▶ To do
A – From the Alain Geismar page, repeat word for word the passage starting with "He was one of" and going on through "alongside André Senik.".
B – Answer from the Alain Geismar page:
(i) Which high school did Geismar attend?
(ii) In what year did he become deputy secretary-general of SNESup?
(iii) To whom is Geismar currently married?

== Page excerpt ==

= Alain Geismar =

French politician and physicist

Alain Geismar (/fr/; born 17 July 1939) is a French politician, physicist, and Honorary Inspector General of Education.

He was one of the student leaders during the unrest of May 1968 in France.

==Biography==
Geismar was born in Paris to an Alsatian Jewish family. He attended the Lycée Janson-de-Sailly high school and later became the fourth leader of the Union of Communist Students alongside André Senik.

Geismar is married to Sylvie Wieviorka, deputy mayor of the Parti Socialiste (PS) of the 2nd arrondissement of Paris. He was previously married to Rédith Estenne, with whom he had two sons, François (b. 1965) and Pierre (1973–2006).

==Politics==
While attending the National School of Mines in Nancy, Geismar began his political career campaigning for the Étudiants socialistes unifiés (ESU), the Unified Socialist Students. He became the organization's national leader under the direction of Jean Poperen, his former history teacher at Janson de Sailly. In 1965, he became deputy secretary-general of the National Union of Higher Education (SNESup), opposing the orthodoxy of the French Communist Party (PCF) and the so-called "leftist" tendency. By the end of 1966, he left the Unified Socialist Party (Parti socialiste unifié, PSU) to become the elected secretary-general of SNESup on the basis of a motion "for a small cultural revolution at the University" in late 1967.

===
== Extracted data ==

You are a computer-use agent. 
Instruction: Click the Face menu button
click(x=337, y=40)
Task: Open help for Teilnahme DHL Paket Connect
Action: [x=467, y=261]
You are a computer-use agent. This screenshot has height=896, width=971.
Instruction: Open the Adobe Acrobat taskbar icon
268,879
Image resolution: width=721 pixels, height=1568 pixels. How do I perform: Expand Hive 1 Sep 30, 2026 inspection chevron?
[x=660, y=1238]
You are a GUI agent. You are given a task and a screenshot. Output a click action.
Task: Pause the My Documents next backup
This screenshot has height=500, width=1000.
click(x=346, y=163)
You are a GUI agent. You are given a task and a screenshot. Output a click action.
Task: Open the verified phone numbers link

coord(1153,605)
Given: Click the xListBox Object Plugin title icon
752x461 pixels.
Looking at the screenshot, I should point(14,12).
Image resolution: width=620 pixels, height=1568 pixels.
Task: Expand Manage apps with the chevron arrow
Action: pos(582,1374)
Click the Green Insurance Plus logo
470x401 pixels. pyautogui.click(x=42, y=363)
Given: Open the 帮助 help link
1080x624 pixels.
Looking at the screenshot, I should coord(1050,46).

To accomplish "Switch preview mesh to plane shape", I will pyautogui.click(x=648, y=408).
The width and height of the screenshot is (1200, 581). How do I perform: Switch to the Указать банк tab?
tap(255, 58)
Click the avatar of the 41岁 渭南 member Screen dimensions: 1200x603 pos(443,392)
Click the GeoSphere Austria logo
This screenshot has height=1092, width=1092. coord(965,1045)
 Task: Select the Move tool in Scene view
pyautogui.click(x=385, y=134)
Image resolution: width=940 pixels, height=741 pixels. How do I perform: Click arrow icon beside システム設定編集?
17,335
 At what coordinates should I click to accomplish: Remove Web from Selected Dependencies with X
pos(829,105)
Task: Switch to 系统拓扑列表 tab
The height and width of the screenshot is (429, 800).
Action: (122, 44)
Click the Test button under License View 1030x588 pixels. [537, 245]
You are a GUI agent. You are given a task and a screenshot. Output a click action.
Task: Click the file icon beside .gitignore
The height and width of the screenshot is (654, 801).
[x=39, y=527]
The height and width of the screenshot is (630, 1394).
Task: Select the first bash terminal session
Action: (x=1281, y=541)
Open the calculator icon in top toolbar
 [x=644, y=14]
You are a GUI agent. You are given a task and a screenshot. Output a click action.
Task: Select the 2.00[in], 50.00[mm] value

===

▶ Solutions to the problems
A –
He was one of the student leaders during the unrest of May 1968 in France.

==Biography==
Geismar was born in Paris to an Alsatian Jewish family. He attended the Lycée Janson-de-Sailly high school and later became the fourth leader of the Union of Communist Students alongside André Senik.

B –
(i) The Lycée Janson-de-Sailly
(ii) 1965
(iii) Sylvie Wieviorka